Task list
(1) According to the grid passage, by what factor would the US need to expand the land it uses for power generation to reach a net-zero carbon goal by midcentury?
(2) Decide whether each statement agrees with the grid passage, and give yes or no with the deciding words quoted: (a) Most of the interstate bulk-power transmission planned for 2010 in the western US was built. (b) The Niskanen Center report is titled "How Are We Going to Build All That Clean Energy Infrastructure?" (c) Wind and solar alone would require a land mass equal to several states combined, including Ohio and Tennessee.

Document text
Segment Open
The US needs to focus on building a grid that is flexible enough to incorporate more distributed solutions that help avoid construction of wires, poles and power plants by localizing and better managing energy. — Think Microgrid, “Microgrids: An Immediate Climate Solution

In its report, “How Are We Going to Build All That Clean Energy Infrastructure?”, the Niskanen Center points out the difficulty of improving the large-scale grid. Little of the interstate bulk-power transmission planned for 2010 in the western US was built. That same report states that the US would need to expand the amount of land it uses for power generation by a factor of 13 to achieve a net-zero carbon goal by midcentury. Wind and solar alone would require a land mass equal to Connecticut, Illinois, Indiana, Kentucky, Massachusetts, Ohio, Rhode Island and Tennessee combined. In other words, we can’t even depend on large, centralized renewable energy projects. We must incorporate decentralized, strategically located renewables. The US needs to focus on building a grid that is flexible enough to incorporate more distributed solutions that help avoid construction of wires, poles and power plants by localizing and better managing energy.
Segment Closed
Input data
Segment Open
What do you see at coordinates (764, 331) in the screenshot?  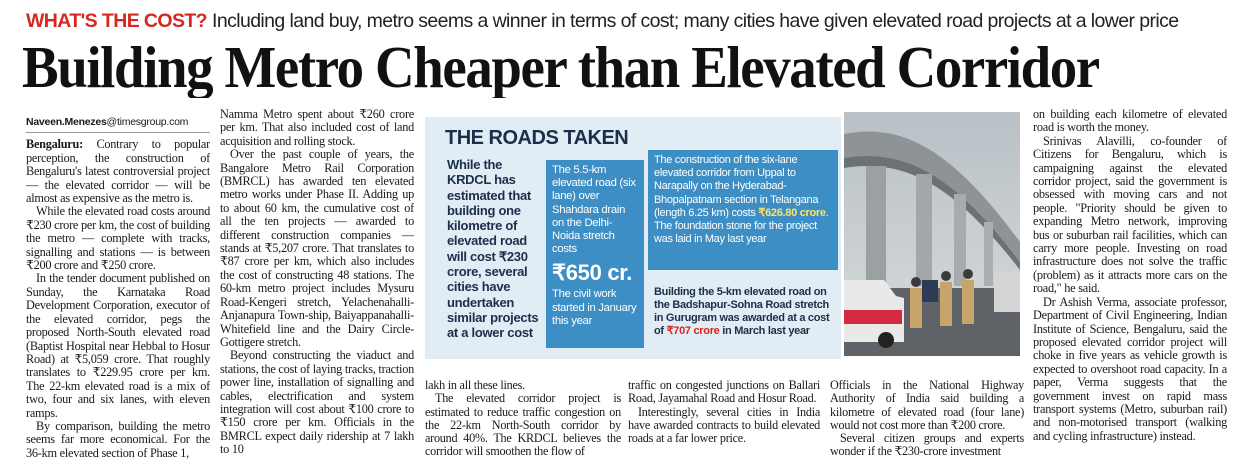 I see `box-text: in March last year` at bounding box center [764, 331].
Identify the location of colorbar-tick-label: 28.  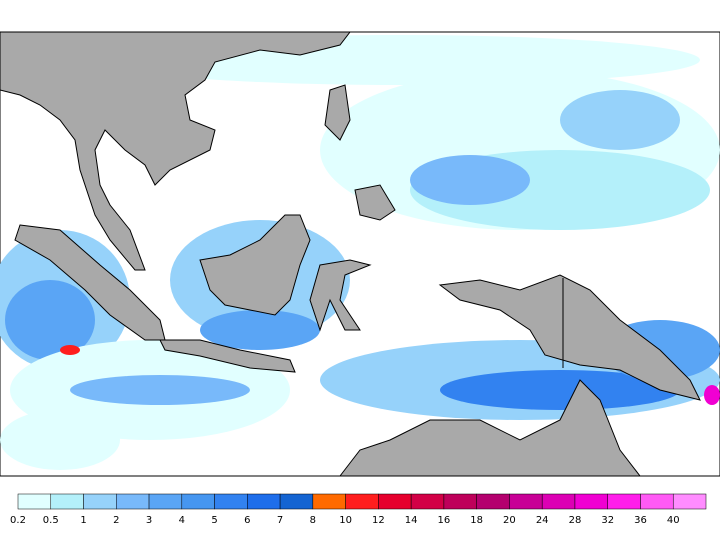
Segment Closed
Task solutions
(1) By a factor of 13.

(2)
(a) No: "Little of the interstate bulk-power transmission planned for 2010 in the western US was built."
(b) Yes: "In its report, “How Are We Going to Build All That Clean Energy Infrastructure?”, the Niskanen Center points out the difficulty of improving the large-scale grid."
(c) Yes: "Wind and solar alone would require a land mass equal to Connecticut, Illinois, Indiana, Kentucky, Massachusetts, Ohio, Rhode Island and Tennessee combined."